How Yoga Relieves Stress


Increasingly, research shows that practicing yoga quiets the stress response system by regulating the hypothalamic-pituitary-adrenal (HPA) axis and the sympathetic nervous system (SNS).  (Read more on how stress works.)

Studies reveal that yoga practice:

  • decreases levels of salivary cortisol, blood glucose levels, plasma rennin levels and 24-hour urine epinephrine and norepinephrine levels
  • regulates the heart rate and significantly decreases systolic and diastolic blood pressure
  • increases immune system function and decreases markers of inflammation

In addition to these physiological effects, yoga has also been shown to decrease anxiety, relieve symptoms of depression, and increase feelings of emotional, social and spiritual well-being.

So science has confirmed what yogis have known for centuries: yoga reduces stress.  But how does it work?

The eight limbs of stress-relief

The traditional system of hatha yoga, as described in Patanjali’s Yoga Sutras, is composed of eight limbs of yoga.  These eight limbs are the practices which lead a yogi on his path to enlightenment.

Guidelines for living, the yamas and niyamas, direct a practitioner in his behavior and thought. The yamas include compassion, honesty, non-stealing, self-control, and non-greed.  The niyamas include cleanliness, contentment, discipline, self study, and recognition of a higher power. Living by these guidelines helps avoid the complications that dishonesty and lack of self-control bring about, as well as the negative thought patterns that lead to judgment, discontent and greed.  By adopting an attitude of compassion for ourselves and all beings, we gain balance and peace of mind.

Physical postures, or asanas, promote strength, balance, flexibility, and the optimal functioning of the human body.  Many poses directly calm the sympathetic nervous system.  Forward bending poses which squeeze the abdomen against the thighs momentarily increase perceived blood volume and pressure, and the body responds by dilating blood vessels and decreasing the heart’s pumping volume to lower blood pressure.  Slight prone backbends which put pressure on the abdomen (like bhujangasana, or cobra pose) have a similar affect.  Heart-opening poses that place pressure on the adrenals mildly stimulate them, which can be helpful if chronic overstimulation of the HPA Axis has led to their dysfunction or fatigue.  Other restorative poses, such as savasana (corpse pose) or viparita karani (legs-up-the-wall pose) allow the skeletal muscles to relax completely, releasing physical tension.
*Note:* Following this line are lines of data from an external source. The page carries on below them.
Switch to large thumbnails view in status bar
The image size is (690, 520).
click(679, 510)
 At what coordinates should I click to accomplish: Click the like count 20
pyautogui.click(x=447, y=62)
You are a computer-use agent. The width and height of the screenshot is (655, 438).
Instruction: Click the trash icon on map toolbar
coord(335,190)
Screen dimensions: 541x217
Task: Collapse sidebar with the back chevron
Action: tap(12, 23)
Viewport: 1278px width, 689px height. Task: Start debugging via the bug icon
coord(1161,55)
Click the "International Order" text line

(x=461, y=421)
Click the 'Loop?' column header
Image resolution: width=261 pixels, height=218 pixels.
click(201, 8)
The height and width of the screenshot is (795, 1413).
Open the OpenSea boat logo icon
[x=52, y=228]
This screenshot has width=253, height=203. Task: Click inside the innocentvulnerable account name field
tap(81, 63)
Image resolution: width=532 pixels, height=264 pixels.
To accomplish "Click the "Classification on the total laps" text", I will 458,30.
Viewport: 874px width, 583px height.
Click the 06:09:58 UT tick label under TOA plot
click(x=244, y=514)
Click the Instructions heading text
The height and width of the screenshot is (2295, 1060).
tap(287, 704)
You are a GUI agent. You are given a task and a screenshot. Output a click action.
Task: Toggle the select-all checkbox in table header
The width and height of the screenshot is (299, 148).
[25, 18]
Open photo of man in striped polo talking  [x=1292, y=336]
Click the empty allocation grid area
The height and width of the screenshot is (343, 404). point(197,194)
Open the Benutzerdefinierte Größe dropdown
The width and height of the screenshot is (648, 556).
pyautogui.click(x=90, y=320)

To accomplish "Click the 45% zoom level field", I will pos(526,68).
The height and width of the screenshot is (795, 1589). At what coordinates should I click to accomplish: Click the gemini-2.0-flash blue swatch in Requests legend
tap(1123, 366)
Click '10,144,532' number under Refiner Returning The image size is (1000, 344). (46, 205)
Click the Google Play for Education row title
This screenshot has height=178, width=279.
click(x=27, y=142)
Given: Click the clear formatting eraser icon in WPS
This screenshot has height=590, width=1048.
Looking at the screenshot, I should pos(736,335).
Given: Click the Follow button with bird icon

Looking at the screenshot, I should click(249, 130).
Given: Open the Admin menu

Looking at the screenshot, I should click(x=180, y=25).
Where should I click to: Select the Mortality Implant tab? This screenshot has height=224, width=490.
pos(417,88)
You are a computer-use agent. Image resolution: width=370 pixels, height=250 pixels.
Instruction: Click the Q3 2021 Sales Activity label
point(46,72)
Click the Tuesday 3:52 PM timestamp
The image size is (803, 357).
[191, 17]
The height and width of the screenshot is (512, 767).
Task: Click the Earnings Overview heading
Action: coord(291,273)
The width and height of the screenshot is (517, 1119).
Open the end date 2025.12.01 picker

Breath control, or pranayama, can stimulate or calm the nervous system in addition to focusing the mind.  While poor or abnormal breathing patterns can chronically overstimulate the autonomic nervous system (leading to anxiety or fatigue), deep and even breaths engage the diaphragm and induce a calming effect.  In particular, inhaling and exhaling at a 1:2 ratio (in which the exhale is twice as long as the inhale), increases oxygen and decreases carbon dioxide in the body—this increase of oxygen is picked up by receptors in the brain stem and the aortic and carotid sinuses and initiates the body’s relaxation response by slowing the heart rate and reducing blood pressure.

Non-attachment, referred to as pratyahara, or withdrawal of the senses, is the practice of detaching one’s mind from external objects and occurrences.  While practicing non-attachment, we may be aware of the object, but we control the mind’s focus to keep it from engaging with the object.  This prevents us from becoming personally affected by what arises outside and allows us to maintain inner peace.

Meditation comprises the final three limbs: dharana, immovable concentration of the mind; dhyana, meditation on the profound or divine; and finally samadhi, union with the divine, to the degree that the concept of self dissolves as the practitioner becomes one with the universe.  Meditation and deep relaxation practices quiet the mind and body and enhance the practitioner’s awareness of his entire being (corporeal as well as psychological and spiritual).

In a typical group yoga class, students practice postures and breathing, and often meditation.  These three exercises alone can activate the body’s relaxation response and quiet the mind.  The other limbs, especially the guidelines for living (yamas and niyamas) and the practice of non-attachment cultivate a peaceful presence that you can carry into all areas of your life, on and off the yoga mat.  This state of peace is a foundation from which you can respond to situations in a healthful, objective and effective manner, instead of allowing them or their consequences to overwhelm.



“Blood Pressure Reduction.”  Alternative Medicine and Rehabilitation: A Guide for Practitioners.  Wainapel SF, Fast A, editors.  New York: Demos Medical Publishing; 2003.

McCall, Timothy (2007). Yoga as Medicine: the yogic prescription for health and healing. New York: Bantam Books.

Ross, A., & Thomas, S (2010). “The health benefits of yoga and exercise: A review of comparison studies.” The Journal of Alternative and Complementary Medicine, 16, 3-12.